One thing I would like to see is a way to distinguish which apps do Real™ Open Source vs fakie open source. For example, I see Joplin on there saying "Your secure, open-source note-taking companion". I guess that's technically true at this point in time, but they also force contributors to sign a CLA so they have the option to pull the rug later on. (Something which does happen.)

They even say so explicitly:

This is necessary so that if we ever want to change the license again we are able to do so

https://joplinapp.org/news/20221221-agpl/#what-does-it-change-for-developers

And fine, if they want to do that it's up to them. I'd just like a quick way to tell the difference between open source 😒 and Open Source 😄.

simpsons

[–] PresidentCamacho@lemm.ee 1 points 12 hours ago (1 children)

How would you determine if a thing is true open source, or capitalism masquerading as open source like you've described, if you were to just stumble onto a software randomly and wanted to check?

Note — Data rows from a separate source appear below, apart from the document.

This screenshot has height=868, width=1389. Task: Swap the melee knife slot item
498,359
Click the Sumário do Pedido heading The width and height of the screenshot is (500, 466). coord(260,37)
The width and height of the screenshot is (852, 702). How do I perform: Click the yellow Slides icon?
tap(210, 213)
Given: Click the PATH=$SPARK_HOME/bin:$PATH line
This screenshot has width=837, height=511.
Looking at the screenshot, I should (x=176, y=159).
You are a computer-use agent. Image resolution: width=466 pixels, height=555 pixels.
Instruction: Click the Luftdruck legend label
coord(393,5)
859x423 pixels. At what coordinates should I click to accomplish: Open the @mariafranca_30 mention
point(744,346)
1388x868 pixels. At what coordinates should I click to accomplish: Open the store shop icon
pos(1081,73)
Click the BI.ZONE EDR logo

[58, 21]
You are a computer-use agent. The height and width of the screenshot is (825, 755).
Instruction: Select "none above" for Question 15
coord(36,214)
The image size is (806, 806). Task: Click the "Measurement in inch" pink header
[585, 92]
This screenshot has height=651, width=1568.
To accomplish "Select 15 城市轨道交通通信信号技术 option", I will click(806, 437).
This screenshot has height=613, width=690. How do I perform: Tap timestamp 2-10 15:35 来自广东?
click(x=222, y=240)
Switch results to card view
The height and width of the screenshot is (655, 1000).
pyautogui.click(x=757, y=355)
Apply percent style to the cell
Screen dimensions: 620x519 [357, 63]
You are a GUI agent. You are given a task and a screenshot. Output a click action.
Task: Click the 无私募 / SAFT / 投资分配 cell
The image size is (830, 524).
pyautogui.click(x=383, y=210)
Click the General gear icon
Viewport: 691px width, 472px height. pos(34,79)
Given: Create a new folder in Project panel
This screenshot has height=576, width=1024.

[–] paequ2@lemmy.today 7 points 7 hours ago

For the specific case I'm talking about (CLAs), I check if the project (on GitHub or wherever) requires signing a CLA to contribute. In Joplin's case, they do:

Basically, with a CLA they can change the license at any time to whatever they want. If they want to go closed source tomorrow they can with zero trouble. Without a CLA, they would need approval from everyone who has contributed to the project to do a license change, giving the project proper open source protections.